## WORK TO COMPLETE
Transcribe the entire listing exactly.

## DATA TO USE
☆ ☆ ☆ ☆ ☆ ☆ ☆

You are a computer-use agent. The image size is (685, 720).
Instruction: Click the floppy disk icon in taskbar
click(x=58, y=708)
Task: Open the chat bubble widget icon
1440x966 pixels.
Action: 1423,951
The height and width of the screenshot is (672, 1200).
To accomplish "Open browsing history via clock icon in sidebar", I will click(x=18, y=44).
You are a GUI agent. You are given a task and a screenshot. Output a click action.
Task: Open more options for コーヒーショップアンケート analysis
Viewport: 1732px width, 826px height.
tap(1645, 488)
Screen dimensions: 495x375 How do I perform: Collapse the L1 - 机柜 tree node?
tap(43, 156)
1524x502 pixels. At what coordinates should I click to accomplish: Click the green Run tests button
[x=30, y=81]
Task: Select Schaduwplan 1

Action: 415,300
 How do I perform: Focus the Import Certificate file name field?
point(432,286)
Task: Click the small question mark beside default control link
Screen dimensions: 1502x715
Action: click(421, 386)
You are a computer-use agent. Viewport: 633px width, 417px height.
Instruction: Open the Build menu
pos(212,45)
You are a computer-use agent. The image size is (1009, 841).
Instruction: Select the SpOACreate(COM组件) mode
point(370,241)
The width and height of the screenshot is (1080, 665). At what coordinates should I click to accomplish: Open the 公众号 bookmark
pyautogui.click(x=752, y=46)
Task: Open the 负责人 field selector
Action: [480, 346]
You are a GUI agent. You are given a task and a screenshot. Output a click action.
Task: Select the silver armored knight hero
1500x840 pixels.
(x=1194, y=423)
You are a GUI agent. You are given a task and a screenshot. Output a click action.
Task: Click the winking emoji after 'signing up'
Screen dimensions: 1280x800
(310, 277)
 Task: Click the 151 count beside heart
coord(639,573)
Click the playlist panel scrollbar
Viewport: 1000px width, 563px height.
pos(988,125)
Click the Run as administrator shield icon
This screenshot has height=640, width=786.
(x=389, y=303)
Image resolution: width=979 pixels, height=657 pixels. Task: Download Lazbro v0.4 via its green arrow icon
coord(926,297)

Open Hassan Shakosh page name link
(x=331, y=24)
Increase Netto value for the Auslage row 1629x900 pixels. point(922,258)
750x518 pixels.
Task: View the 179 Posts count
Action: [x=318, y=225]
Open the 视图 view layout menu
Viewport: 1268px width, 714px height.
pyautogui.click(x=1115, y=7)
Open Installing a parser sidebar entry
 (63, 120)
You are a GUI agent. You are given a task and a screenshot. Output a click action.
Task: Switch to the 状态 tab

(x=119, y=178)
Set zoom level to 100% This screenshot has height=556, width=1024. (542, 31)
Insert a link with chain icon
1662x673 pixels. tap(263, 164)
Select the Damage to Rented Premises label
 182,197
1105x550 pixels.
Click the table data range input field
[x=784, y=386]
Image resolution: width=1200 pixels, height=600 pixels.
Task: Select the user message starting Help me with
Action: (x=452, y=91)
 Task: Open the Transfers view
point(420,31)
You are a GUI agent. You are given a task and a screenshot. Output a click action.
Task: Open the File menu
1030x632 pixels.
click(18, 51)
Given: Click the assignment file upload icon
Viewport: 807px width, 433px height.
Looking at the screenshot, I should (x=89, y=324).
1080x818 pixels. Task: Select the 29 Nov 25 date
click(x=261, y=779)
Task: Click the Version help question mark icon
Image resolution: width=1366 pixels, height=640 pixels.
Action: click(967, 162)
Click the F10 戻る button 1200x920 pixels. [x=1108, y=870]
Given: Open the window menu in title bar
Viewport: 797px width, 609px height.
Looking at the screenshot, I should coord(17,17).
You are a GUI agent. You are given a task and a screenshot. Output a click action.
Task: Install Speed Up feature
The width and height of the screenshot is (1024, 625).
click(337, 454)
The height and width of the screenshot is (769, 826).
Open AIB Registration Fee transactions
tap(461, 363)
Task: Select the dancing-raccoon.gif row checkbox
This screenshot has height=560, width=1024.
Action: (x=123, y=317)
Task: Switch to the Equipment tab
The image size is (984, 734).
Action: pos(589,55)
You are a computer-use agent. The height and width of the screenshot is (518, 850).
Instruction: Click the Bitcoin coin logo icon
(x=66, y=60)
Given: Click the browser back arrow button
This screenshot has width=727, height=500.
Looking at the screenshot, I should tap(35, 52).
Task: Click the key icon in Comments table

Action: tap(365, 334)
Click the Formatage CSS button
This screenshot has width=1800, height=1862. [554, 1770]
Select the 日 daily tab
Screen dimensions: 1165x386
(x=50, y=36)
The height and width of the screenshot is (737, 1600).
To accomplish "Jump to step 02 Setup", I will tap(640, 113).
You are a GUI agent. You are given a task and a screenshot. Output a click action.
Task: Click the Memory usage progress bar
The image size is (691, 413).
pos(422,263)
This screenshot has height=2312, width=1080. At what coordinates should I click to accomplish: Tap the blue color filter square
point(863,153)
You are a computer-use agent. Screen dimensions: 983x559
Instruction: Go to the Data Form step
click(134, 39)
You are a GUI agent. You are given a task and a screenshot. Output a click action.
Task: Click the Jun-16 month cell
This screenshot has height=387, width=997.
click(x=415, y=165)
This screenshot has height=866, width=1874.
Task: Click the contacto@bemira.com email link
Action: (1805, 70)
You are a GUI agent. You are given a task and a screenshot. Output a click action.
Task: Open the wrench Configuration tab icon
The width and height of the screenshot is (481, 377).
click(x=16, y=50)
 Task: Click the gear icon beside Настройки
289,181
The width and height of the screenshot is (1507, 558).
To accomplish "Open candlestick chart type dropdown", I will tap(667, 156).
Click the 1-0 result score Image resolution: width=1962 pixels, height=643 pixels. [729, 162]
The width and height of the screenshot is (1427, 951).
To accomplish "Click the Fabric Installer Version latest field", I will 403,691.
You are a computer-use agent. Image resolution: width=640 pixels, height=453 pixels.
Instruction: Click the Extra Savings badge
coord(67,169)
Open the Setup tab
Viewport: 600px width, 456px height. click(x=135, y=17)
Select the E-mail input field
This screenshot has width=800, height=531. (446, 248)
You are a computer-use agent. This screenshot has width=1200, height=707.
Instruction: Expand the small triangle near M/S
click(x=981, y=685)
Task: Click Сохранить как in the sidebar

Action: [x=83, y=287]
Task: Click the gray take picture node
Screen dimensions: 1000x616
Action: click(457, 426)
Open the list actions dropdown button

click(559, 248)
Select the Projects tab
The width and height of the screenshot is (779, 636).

☆ ☆ ☆ ☆ ☆ ☆ ☆

## EXERCISE RESULT
You are a computer-use agent. The image size is (685, 720).
Instruction: Click the floppy disk icon in taskbar
click(x=58, y=708)
Task: Open the chat bubble widget icon
1440x966 pixels.
Action: 1423,951
The height and width of the screenshot is (672, 1200).
To accomplish "Open browsing history via clock icon in sidebar", I will click(x=18, y=44).
You are a GUI agent. You are given a task and a screenshot. Output a click action.
Task: Open more options for コーヒーショップアンケート analysis
Viewport: 1732px width, 826px height.
tap(1645, 488)
Screen dimensions: 495x375 How do I perform: Collapse the L1 - 机柜 tree node?
tap(43, 156)
1524x502 pixels. At what coordinates should I click to accomplish: Click the green Run tests button
[x=30, y=81]
Task: Select Schaduwplan 1

Action: 415,300
 How do I perform: Focus the Import Certificate file name field?
point(432,286)
Task: Click the small question mark beside default control link
Screen dimensions: 1502x715
Action: click(421, 386)
You are a computer-use agent. Viewport: 633px width, 417px height.
Instruction: Open the Build menu
pos(212,45)
You are a computer-use agent. The image size is (1009, 841).
Instruction: Select the SpOACreate(COM组件) mode
point(370,241)
The width and height of the screenshot is (1080, 665). At what coordinates should I click to accomplish: Open the 公众号 bookmark
pyautogui.click(x=752, y=46)
Task: Open the 负责人 field selector
Action: [480, 346]
You are a GUI agent. You are given a task and a screenshot. Output a click action.
Task: Select the silver armored knight hero
1500x840 pixels.
(x=1194, y=423)
You are a GUI agent. You are given a task and a screenshot. Output a click action.
Task: Click the winking emoji after 'signing up'
Screen dimensions: 1280x800
(310, 277)
 Task: Click the 151 count beside heart
coord(639,573)
Click the playlist panel scrollbar
Viewport: 1000px width, 563px height.
pos(988,125)
Click the Run as administrator shield icon
This screenshot has height=640, width=786.
(x=389, y=303)
Image resolution: width=979 pixels, height=657 pixels. Task: Download Lazbro v0.4 via its green arrow icon
coord(926,297)

Open Hassan Shakosh page name link
(x=331, y=24)
Increase Netto value for the Auslage row 1629x900 pixels. point(922,258)
750x518 pixels.
Task: View the 179 Posts count
Action: [x=318, y=225]
Open the 视图 view layout menu
Viewport: 1268px width, 714px height.
pyautogui.click(x=1115, y=7)
Open Installing a parser sidebar entry
 (63, 120)
You are a GUI agent. You are given a task and a screenshot. Output a click action.
Task: Switch to the 状态 tab

(x=119, y=178)
Set zoom level to 100% This screenshot has height=556, width=1024. (542, 31)
Insert a link with chain icon
1662x673 pixels. tap(263, 164)
Select the Damage to Rented Premises label
 182,197
1105x550 pixels.
Click the table data range input field
[x=784, y=386]
Image resolution: width=1200 pixels, height=600 pixels.
Task: Select the user message starting Help me with
Action: (x=452, y=91)
 Task: Open the Transfers view
point(420,31)
You are a GUI agent. You are given a task and a screenshot. Output a click action.
Task: Open the File menu
1030x632 pixels.
click(18, 51)
Given: Click the assignment file upload icon
Viewport: 807px width, 433px height.
Looking at the screenshot, I should (x=89, y=324).
1080x818 pixels. Task: Select the 29 Nov 25 date
click(x=261, y=779)
Task: Click the Version help question mark icon
Image resolution: width=1366 pixels, height=640 pixels.
Action: click(967, 162)
Click the F10 戻る button 1200x920 pixels. [x=1108, y=870]
Given: Open the window menu in title bar
Viewport: 797px width, 609px height.
Looking at the screenshot, I should coord(17,17).
You are a GUI agent. You are given a task and a screenshot. Output a click action.
Task: Install Speed Up feature
The width and height of the screenshot is (1024, 625).
click(337, 454)
The height and width of the screenshot is (769, 826).
Open AIB Registration Fee transactions
tap(461, 363)
Task: Select the dancing-raccoon.gif row checkbox
This screenshot has height=560, width=1024.
Action: (x=123, y=317)
Task: Switch to the Equipment tab
The image size is (984, 734).
Action: pos(589,55)
You are a computer-use agent. The height and width of the screenshot is (518, 850).
Instruction: Click the Bitcoin coin logo icon
(x=66, y=60)
Given: Click the browser back arrow button
This screenshot has width=727, height=500.
Looking at the screenshot, I should tap(35, 52).
Task: Click the key icon in Comments table

Action: tap(365, 334)
Click the Formatage CSS button
This screenshot has width=1800, height=1862. [554, 1770]
Select the 日 daily tab
Screen dimensions: 1165x386
(x=50, y=36)
The height and width of the screenshot is (737, 1600).
To accomplish "Jump to step 02 Setup", I will tap(640, 113).
You are a GUI agent. You are given a task and a screenshot. Output a click action.
Task: Click the Memory usage progress bar
The image size is (691, 413).
pos(422,263)
This screenshot has height=2312, width=1080. At what coordinates should I click to accomplish: Tap the blue color filter square
point(863,153)
You are a computer-use agent. Screen dimensions: 983x559
Instruction: Go to the Data Form step
click(134, 39)
You are a GUI agent. You are given a task and a screenshot. Output a click action.
Task: Click the Jun-16 month cell
This screenshot has height=387, width=997.
click(x=415, y=165)
This screenshot has height=866, width=1874.
Task: Click the contacto@bemira.com email link
Action: (1805, 70)
You are a GUI agent. You are given a task and a screenshot. Output a click action.
Task: Open the wrench Configuration tab icon
The width and height of the screenshot is (481, 377).
click(x=16, y=50)
 Task: Click the gear icon beside Настройки
289,181
The width and height of the screenshot is (1507, 558).
To accomplish "Open candlestick chart type dropdown", I will tap(667, 156).
Click the 1-0 result score Image resolution: width=1962 pixels, height=643 pixels. [729, 162]
The width and height of the screenshot is (1427, 951).
To accomplish "Click the Fabric Installer Version latest field", I will 403,691.
You are a computer-use agent. Image resolution: width=640 pixels, height=453 pixels.
Instruction: Click the Extra Savings badge
coord(67,169)
Open the Setup tab
Viewport: 600px width, 456px height. click(x=135, y=17)
Select the E-mail input field
This screenshot has width=800, height=531. (446, 248)
You are a computer-use agent. This screenshot has width=1200, height=707.
Instruction: Expand the small triangle near M/S
click(x=981, y=685)
Task: Click Сохранить как in the sidebar

Action: [x=83, y=287]
Task: Click the gray take picture node
Screen dimensions: 1000x616
Action: click(457, 426)
Open the list actions dropdown button

click(559, 248)
Select the Projects tab
The width and height of the screenshot is (779, 636).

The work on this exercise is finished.